__WORK TO COMPLETE__
Keep only the lines that hold the string "agent", filtering out the rest of the entries below.

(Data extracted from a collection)
╭──
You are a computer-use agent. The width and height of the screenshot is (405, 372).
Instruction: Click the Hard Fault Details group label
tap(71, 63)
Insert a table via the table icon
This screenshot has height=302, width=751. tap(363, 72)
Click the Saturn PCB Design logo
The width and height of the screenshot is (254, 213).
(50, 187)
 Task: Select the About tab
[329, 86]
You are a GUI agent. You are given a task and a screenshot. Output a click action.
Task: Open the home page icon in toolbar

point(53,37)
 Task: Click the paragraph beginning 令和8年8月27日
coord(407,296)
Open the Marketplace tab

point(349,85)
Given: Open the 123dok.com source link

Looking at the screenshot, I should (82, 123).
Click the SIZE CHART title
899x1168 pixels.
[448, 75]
╰──
╭──
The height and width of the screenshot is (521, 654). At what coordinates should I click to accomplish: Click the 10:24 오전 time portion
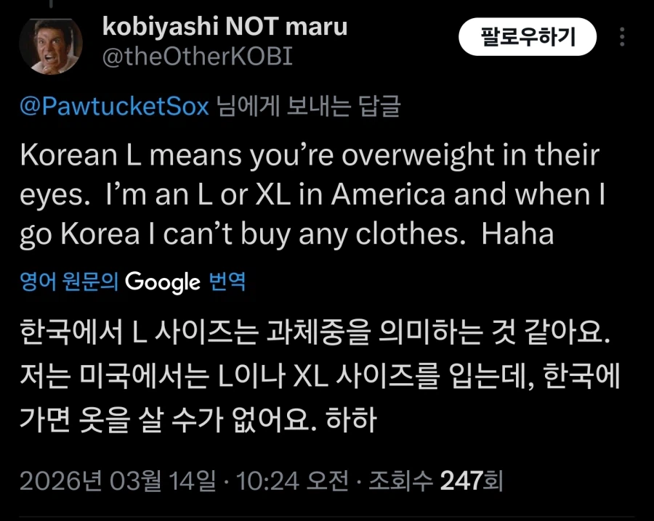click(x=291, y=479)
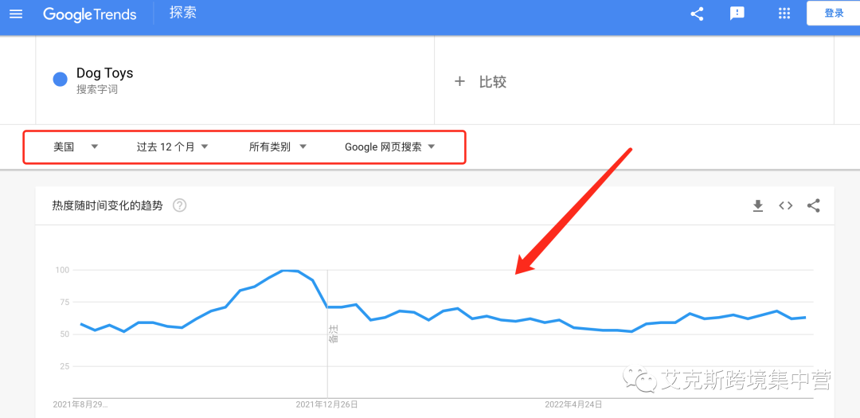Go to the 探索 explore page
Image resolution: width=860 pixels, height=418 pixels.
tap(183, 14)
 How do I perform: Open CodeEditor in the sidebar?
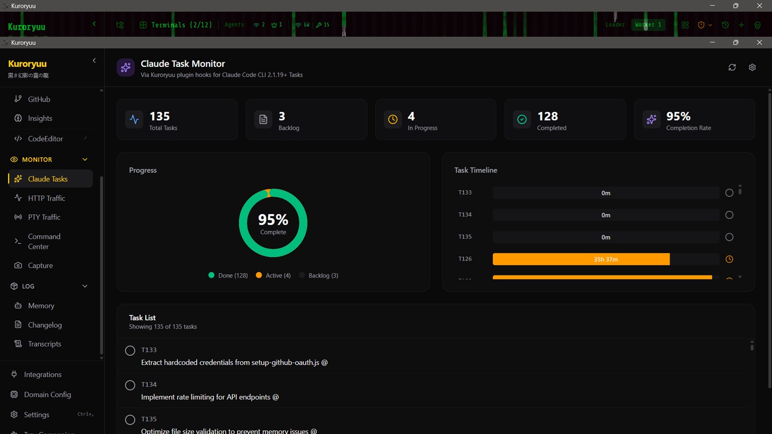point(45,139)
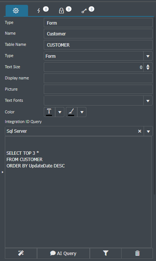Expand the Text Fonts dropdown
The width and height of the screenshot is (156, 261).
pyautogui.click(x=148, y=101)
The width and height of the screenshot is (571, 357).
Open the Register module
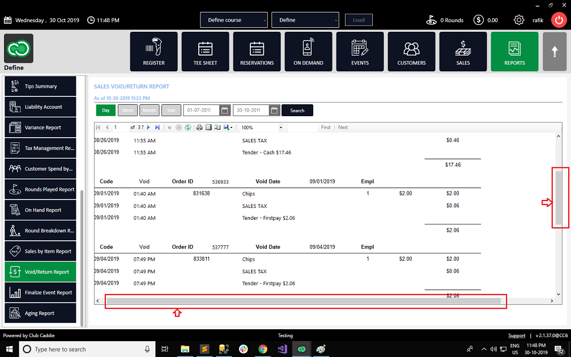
╰──
__EXERCISE RESPONSE__
You are a computer-use agent. The width and height of the screenshot is (405, 372).
You are a GUI agent. You are given a task and a screenshot. Output a click action.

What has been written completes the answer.